Komatsu PC200 Excavator - High concentration of dirt entry & high wear rate of final drive case study

Affected Component: Left hand side final drive (travel motor)
Industry Sector: Motorsport
Machine: Komatsu PC200 Excavator
Critical Report: High concentration of dirt entry, high wear rate of final drive


Findings from our tests

Using Komatsu’s technology and testing capabilities such as ICP analysis and Particle Quantifier (PQ), our laboratory analyst detected unusually high elements from the PC200’s final drive, including:

  • 250 ppm (parts per million) of aluminium
  • 770 ppm (parts per million) of silicone
  • 800 ppm (parts per million) of iron
  • 250 ppm (parts per million) of copper
  • 60 ppm (parts per million) of chrome

What did that mean for the customer?

Having both extremely high levels of aluminium and silicone are signs of dirt ingress. Dirt within the final drive has the potential to wear the part at an extremely fast rate given the amounts detected from our tests. This was confirmed when Komatsu detected unusually high amounts of iron, copper and chrome, which suggested that the final drive itself was in fact already deteriorating. This classified the issue as critical, meaning a final drive inspection/replacement was required immediately

Ability to identify specific wear rates, thanks to previous test from Komatsu CMS

As the customer has undertaken oil samples for testing with Komatsu CMS on a regular basis, we were able to identify the specific wear rate, allowing us to inform the customer immediately to take action.
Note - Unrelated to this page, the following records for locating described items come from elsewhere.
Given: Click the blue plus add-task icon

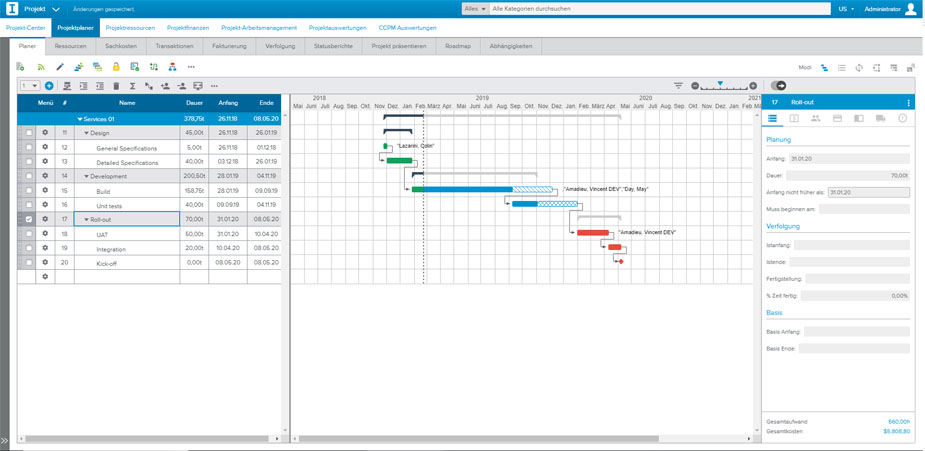Looking at the screenshot, I should click(49, 86).
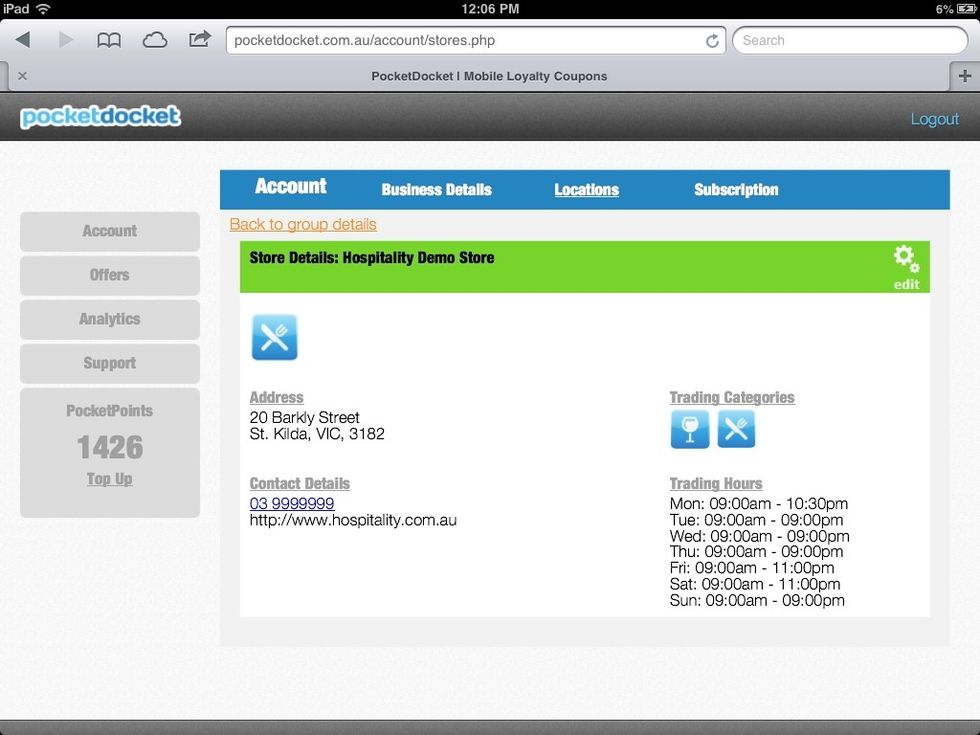Click the pocketdocket logo
980x735 pixels.
point(100,117)
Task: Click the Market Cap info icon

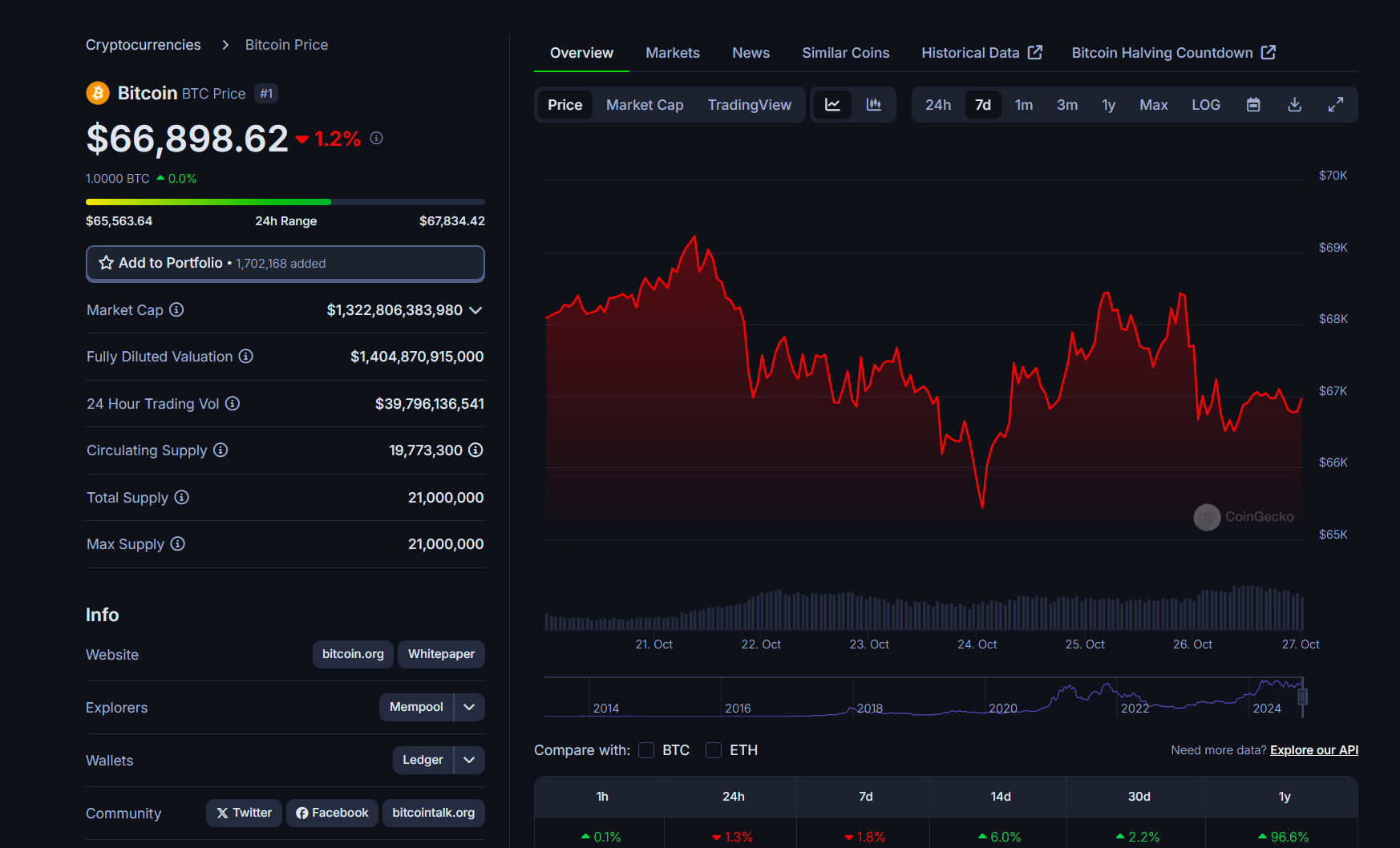Action: click(176, 310)
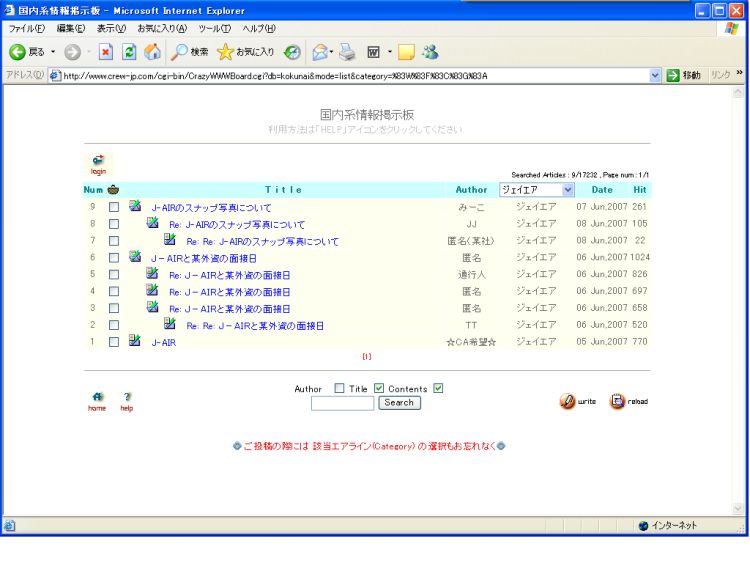Uncheck the Contents search checkbox
This screenshot has height=563, width=750.
click(438, 389)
The previous sample detected cautious amounts of aluminium and silicone which required the customer to monitor the final drive although the machine could continue operating.

As part of the customer’s monitoring of the final drive, it was decided to take the sample again within the next 250 hours which led to the current findings. Our analysis in comparing trends from the previous and current reports gave Komatsu CMS the confidence to calculate wear rates and to provide expert recommendation. The decision for the customer to regularly sample with Komatsu allowed us to evaluate the machine’s components historical test data, identify any anomalies and make assessments.



The below steps were taken to ensure swift action to avoid catastrophic failure which exposed the risk of lengthy downtown.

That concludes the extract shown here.